No entanto, a pergunta ainda segue, “como é então, que o esquecimento está presente na memória se, quando está presente, não me posso recordar?” (AGOSTINHO, 2004, p. 230). A dificuldade criada pelo santo Doutor está em compreender o modo como temos a lembrança do esquecimento. Apesar de parecer uma contradição, Agostinho nos revela que o esquecimento, a oblivio, está disponível para o homem, pois se assim não fosse, como saberíamos de sua existência? E mesmo quando esquecemos, por exemplo, o nome de alguém, quando falamos de algo que esquecemos, não podemos dizer que nada existe mais em nossa mente, pois não é verdade que recordamos de tal esquecimento? Está assim disponível.

“E se fala agora do “esquecido”, compreendo o que quero dizer. O esquecer mesmo deve, pois, estar aqui. Quando me represento a oblivio (oblivio: o tornar esquecido e o esquecido) está praesto [disponível para mim]: memoria qua meminerim, oblivio quam mimenerim [a memória pela qual recordo, o esquecido que recordo].” (HEIDEGGER, 2010, p. 170)

Apesar de a exposição agostiniana nos trazer uma ambiguidade aparente, a saber, o esquecimento enquanto ausência de memória estar presente junto e na memória, para Heidegger a memória e o esquecimento estão num “modo de execução” que correspondem o estar presente e o estar ausente, como formas de apresentação. A questão se encontra na presença da memória e da oblivio que não podem estar presentes juntas, simultaneamente presentes. Do que resultaria dizer, para Heidegger, que quando nos recordamos de algo, não está presente o esquecimento,

“a memória se dá aqui [representação] – a oblivio não pode se dar aqui.” (HEIDEGGER, 2010, p. 171)

A memória é como um autorreconhecimento, o que podemos chamar de intencionalidade. Mas, como isso acontece se o esquecimento está presente? O esquecimento é o não-ser-aqui (Nicht-Dasein) e o seu sentido de relação está nesse “não estar presente” (non praesto est). O que Heidegger quer nos revelar é que o esquecimento, se é lembrado, “não é privatio radical da memória, isto é, possui um sentido intencional de relação.” (HEIDEGGER, 2010, p. 174). Quer dizer, na consciência de ter esquecido, aquilo que foi esquecido ainda “está ai”, ou seja, “embora tenhamos perdido algo, ainda o temos de alguma maneira.” (HEIDEGGER, 2010, p. 174).

Na memória, nessa grande potência que “tem não sei o quê de horrendo, uma multiplicidade profunda e infinita.” (AGOSTINHO, 2006, p. 234), o homem se depara com tudo o que a ele pertence, com aquilo que ele não pode atingir por completo, o si mesmo. Ali também o homem encontra a força de vida da memória (tanta vita vis) que faz com que essa vida seja buscada, assim como reconhece que não pode conhecer tudo sobre si mesmo, “seja como for, [...] é inexplicável e incompreensível [...]” (AGOSTINHO, 2006, p. 234)

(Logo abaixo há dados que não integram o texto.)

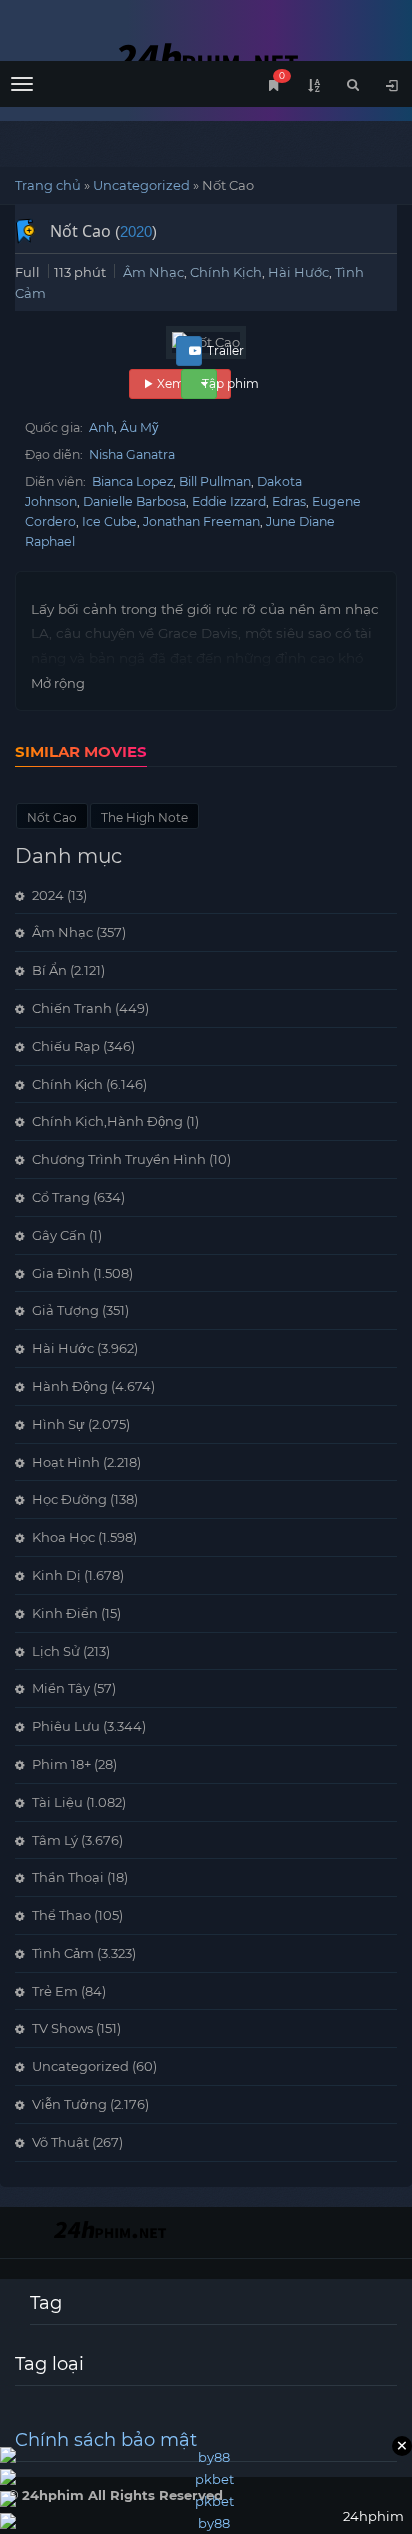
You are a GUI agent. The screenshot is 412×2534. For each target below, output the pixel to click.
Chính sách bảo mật (106, 2440)
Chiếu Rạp (66, 1046)
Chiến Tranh (72, 1008)
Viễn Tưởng (69, 2104)
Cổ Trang (61, 1197)
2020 (136, 231)
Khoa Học (63, 1537)
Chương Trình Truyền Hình (119, 1159)
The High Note (144, 817)
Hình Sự (58, 1424)
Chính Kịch (226, 272)
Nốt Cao (52, 817)
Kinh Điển (65, 1613)
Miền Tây (61, 1688)
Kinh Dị (56, 1575)
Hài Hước (298, 272)
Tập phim (230, 383)
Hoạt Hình (66, 1462)
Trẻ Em (55, 1991)
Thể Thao (61, 1915)
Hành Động (70, 1386)
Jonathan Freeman (201, 521)
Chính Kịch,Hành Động (107, 1121)
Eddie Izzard (229, 501)
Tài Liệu (57, 1802)
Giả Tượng (65, 1310)
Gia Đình (61, 1273)
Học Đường (69, 1499)
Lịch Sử (56, 1651)
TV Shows (62, 2028)
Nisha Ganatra (132, 454)
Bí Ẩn (49, 970)
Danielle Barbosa (134, 501)
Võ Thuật (60, 2142)
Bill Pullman (215, 481)
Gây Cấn (59, 1235)
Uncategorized (141, 185)
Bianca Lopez (132, 481)
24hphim (206, 57)
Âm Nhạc (153, 272)
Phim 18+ (61, 1764)
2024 (48, 895)
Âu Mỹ (139, 427)
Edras (289, 501)
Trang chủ (48, 185)
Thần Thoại (68, 1877)
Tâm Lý (55, 1840)
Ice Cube (109, 521)
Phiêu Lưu (66, 1726)
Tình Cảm (63, 1953)
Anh (101, 427)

Em seu procurar, o homem se lança numa jornada que começa no exterior. Direcionado para o interior, busca por si mesmo, almejando encontrar a Deus. Mas, o caminho iniciado agora por Agostinho é justamente aquele onde os mistérios não são compreendidos. “Que farei, ó meu Deus, ó minha verdadeira Vida? Transporei essa potência que se chama memória?” (AGOSTINHO, 2006, p. 235).

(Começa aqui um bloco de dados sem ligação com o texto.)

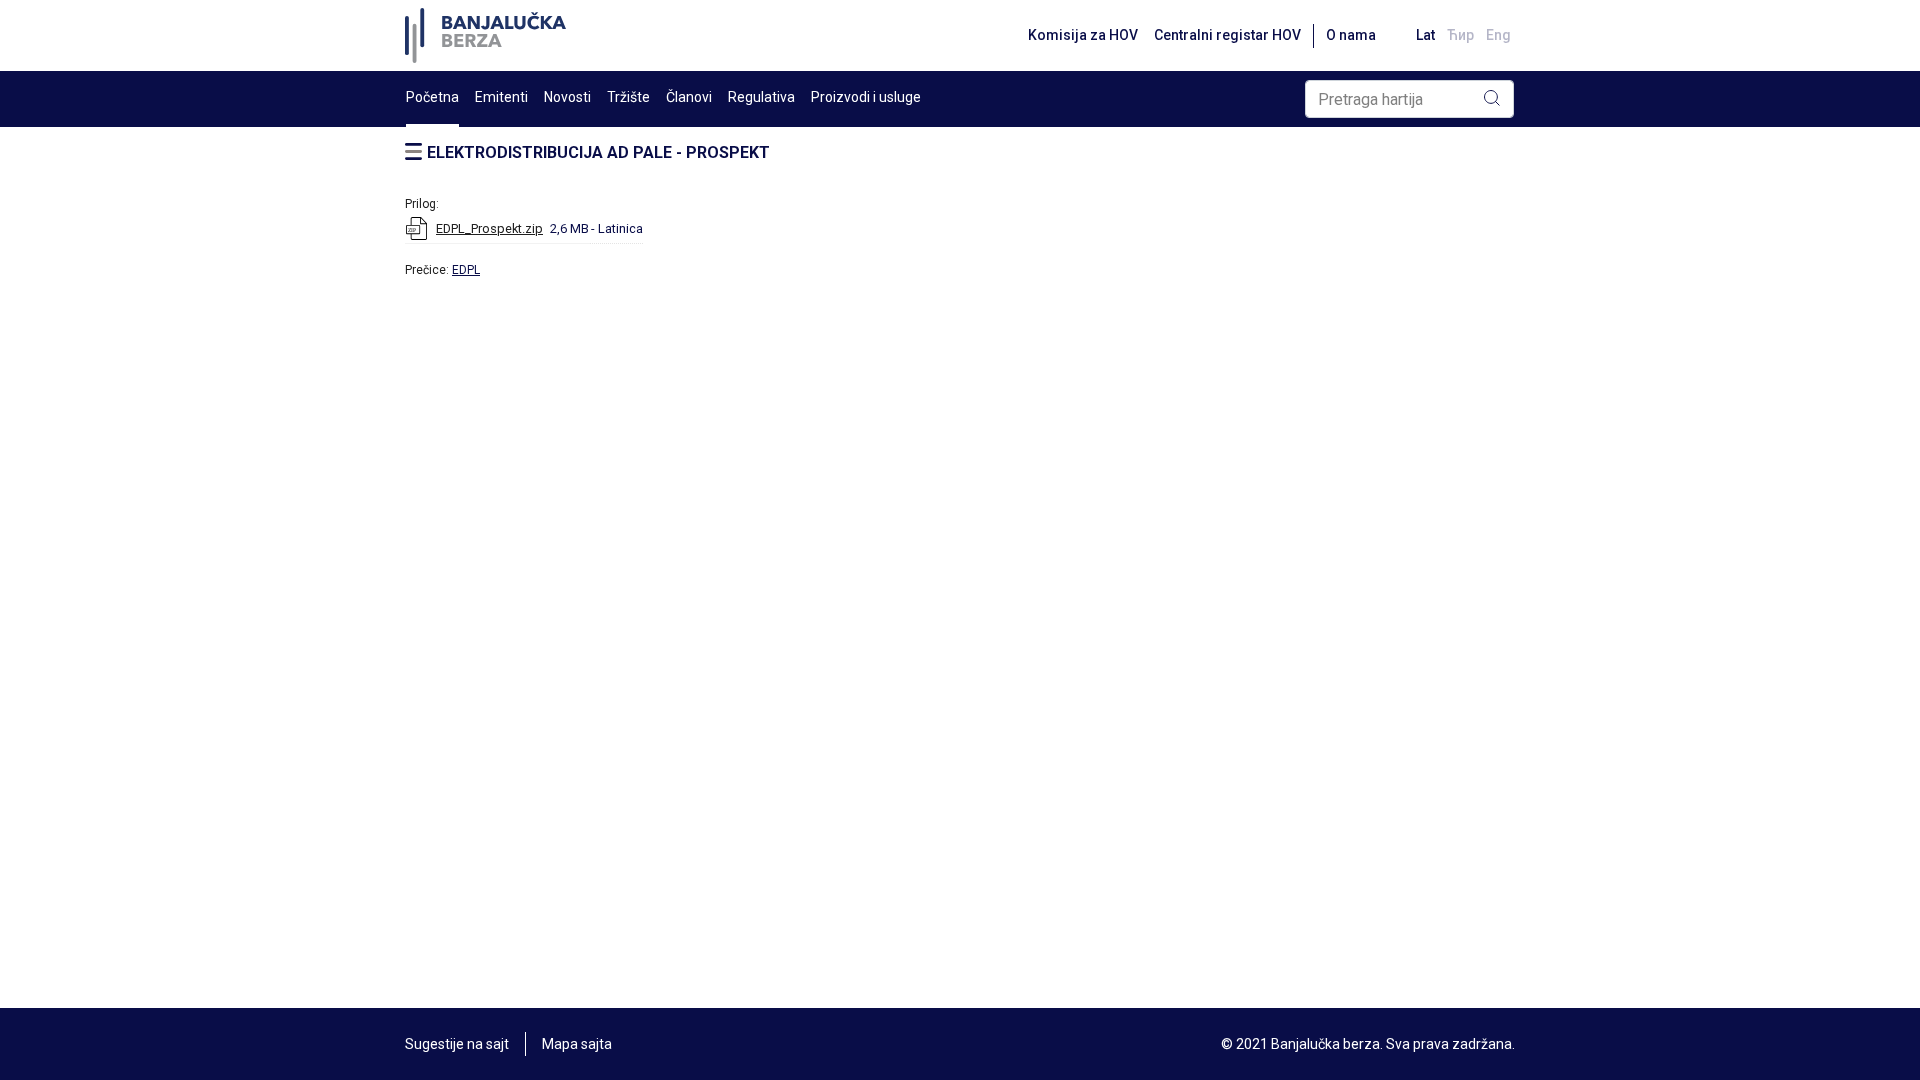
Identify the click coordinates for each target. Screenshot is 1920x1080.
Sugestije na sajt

Mas, “o que significa “procurar?”[...] que é pois que procuro realmente?” (HEIDEGGER, 2010, p. 174). Transcendendo todas as forças, segue o homem em seu procurar para encontrar aquilo que já possui de algum modo. Aqui o homem caminha num lançar-se em direção a algo, na busca por Deus que se dá, não mais do exterior ao interior, sua jornada já iniciada. Caminha agora no interior de si mesmo, transpondo todas as forças. “Passarei, pois, além da própria memória, para

poder atingir Aquele que me distingui dos animais e me fez mais sábio do que as aves do céu. [...]” (AGOSTINHO, 2006, p. 235). Eis sua trajetória para encontrar algo que todos almejam, pois ali também se conservou a lembrança de uma palavra conhecida e procurada: a felicidade55. Mas, “como”?